Perhaps the most common way in which we shut the door of God’s kingdom on people occurs when we fail to love like Jesus. When the tradition of our fleshly humanity wins out over God’s Spirit in our lives, we repel people away from the kingdom of heaven, we shut the door. Of course that’s what this series is all about, opening the door of heaven to people by loving them like Jesus.
Our traditions. We can be very passionate about them. Flesh vs. Spirit, Republican vs. Democrat, Maddow vs. Limbaugh, or perhaps the two most contentious opposing traditions of all, Android vs. iPhone. Our traditions can shut up heaven from people.
“You have a fine way of setting aside the commands of God in order to observe your own traditions!” Jesus said.
Let those words never be spoken to you or to me.
Whatever your traditions, even if they’re good traditions, don’t let them shut the door to heaven on someone. You be someone who opens up God’s kingdom to people.
You can too.
[Image via _Zeta_ – Creative Commons]
Thanks for stopping by Stephen
This blog post really resonated with me Kurt because as you know, I have a heart for evangelism. I love how your theme of your blog post was that we have to be intentional about sharing the Kingdom of heaven with others.
I loved it when you wrote, “A nightmare of mine is that on the day of judgment, my day of judgment, in the moments just after I die, I stand before God. And He says the words, You’re guilty, of shutting the door of the kingdom of heaven in people’s faces.” I have a similar nightmare. What if I go to heaven and I don’t see the people that I want to see? What if they are in the lake of fire forever and ever being tormented where there is wailing and gnashing of teeth?
For me, thinking about hell gives me compassion to share the gospel with the lost. Thanks for a wonderful blog post, as usual, I’m going to share it on Twitter.
Well said, Kurt.

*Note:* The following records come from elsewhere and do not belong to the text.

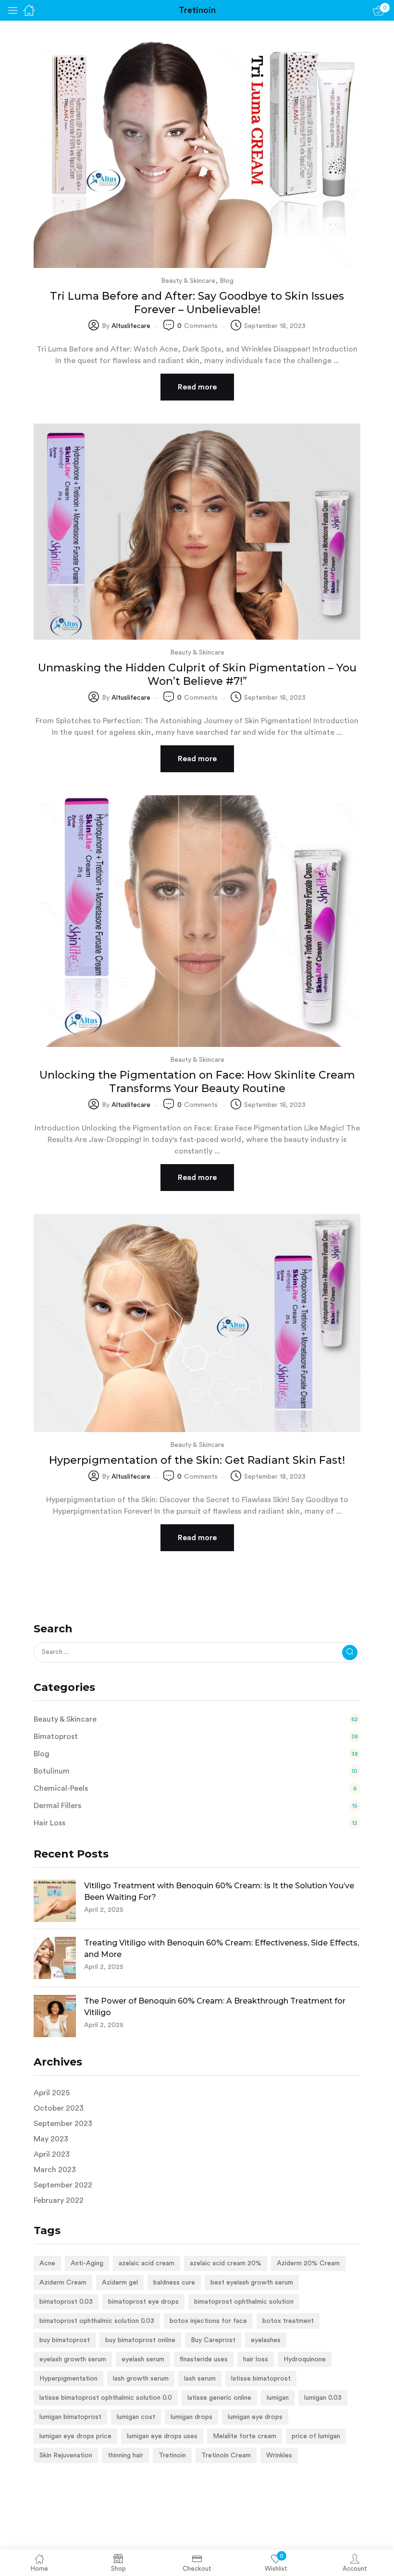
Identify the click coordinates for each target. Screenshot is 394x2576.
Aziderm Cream (62, 2282)
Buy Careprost (213, 2340)
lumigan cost (136, 2417)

I am again reminded that Jesus did not come to close doors to forgiveness, but open them wide for anyone willing to change their life.
This is a worthy post my friend. I truly enjoyed reading it. Loving like Jesus is a difficult task, but that should be one of our priorities.
Thanks so much for sharing. God blesses.
I’m like you Noel. I also have strong traditions, and strong opinions. But as Jesus said, loving God, and loving others, so the door to God’s kingdom can be opened, that trumps my traditions and opinions. And as you said, it can be difficult, but that’s the priority.
Thanks for stopping by. God’s richest blessings on you.